Às vésperas do “Dia Nacional de Luta Contra o Abuso e Exploração Sexual de Crianças e Adolescentes”, a SBP lembra que “Violência é covardia” e “as marcas ficam na sociedade”. “No consultório, assim como no serviço público, nós podemos fazer muito. Tudo começa com a escuta empática e o olhar atento”, diz a dra. Rachel Niskier Sanchez, coordenadora de campanhas e representante da SBP no Conselho Nacional dos Direitos da Criança e do Adolescente (Conanda).
- É importante saber que maus-tratos não são agravo de pobre – enfatiza a dra. Rachel. Aconteceu, por exemplo, com uma família de classe média alta. A menina tinha três anos e oito meses, os pais se separaram quando ainda era lactente. O pai a via nos finais de semana e começou a voltar para a casa da mãe arredia, chorosa, não deixava limpar a genitália direito. A mãe pensou que fosse alienação parental, que é quando um joga o filho contra o outro. Mas um dia viu uma vermelhidão da vulvinha e levou ao hospital. Tinha uma equimose. Quando a pediatra vestiu as luvas, a menina disse: “É assim que o papai faz para mexer aí”. O criminoso ainda vestia a luva…
Ao mesmo tempo, dra. Rachel conta que já testemunhou um caso de um menino, que apareceu no consultório cheio de Condiloma, doença de transmissão sexual também. O avô foi denunciado. Todos na família choravam, juravam que não tinha acontecido. Depois se viu que, de fato, ele não tinha sido abusado, a mãe tinha um Condiloma por problemas conjugais e o HPV pode ser transmitido por roupa contaminada, objetos:
– O importante é o cuidado com a história. Nas classes mais favorecidas, por exemplo, as pessoas tendem a camuflar os sinais da criança, não explicitar o que está ocorrendo, até como forma de diminuir a culpa. Aí começa a grande observação. O pediatra atento já coloca, por exemplo, três cadeiras em frente da sua mesa e observa quem senta aonde. Se a mãe deixa uma para a criança já é um sinal. Tem também o jeito, o tom da voz. Já aconteceu de ser dito que o dia a dia em casa é super harmonioso e assim que a criança começou a falar, teve um grito de “cala a boca, fica quieto”. Dr. Luiz Torres Barbosa dizia que 80% do diagnóstico na pediatria é feito pela observação. Os outros 20% são divididos entre os exames físico e complementares.
Há também aqueles casos em que existe a interface com a violência estrutural e é preciso diferenciar o que é negligência do que é falta de estrutura e apoio socioeconômico, a violência que deriva da falta de uma política pública, de uma escola em tempo integral, de equipamentos esportivos, de lazer, cultura.
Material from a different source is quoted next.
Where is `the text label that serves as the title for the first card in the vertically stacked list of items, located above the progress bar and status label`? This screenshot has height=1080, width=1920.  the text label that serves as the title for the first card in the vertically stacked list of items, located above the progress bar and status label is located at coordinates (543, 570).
Outra questão relevante é que quando há um caso de violência, toda a família precisa de atenção e cuidado:
– A família é um sistema. Fazendo um paralelo com a máquina, se uma peça está ruim, o todo não funciona bem. Em geral, estão presentes fatores como desemprego, falta de recursos materiais, alcoolismo e outras drogas, isolamento social, estresse, desamor, perda de parentes. Todas as situações que podem provocar algum tipo de desavença podem também desencadear um cenário de violência. São fatores intrínsecos e extrínsecos interagindo. Não é algo isolado.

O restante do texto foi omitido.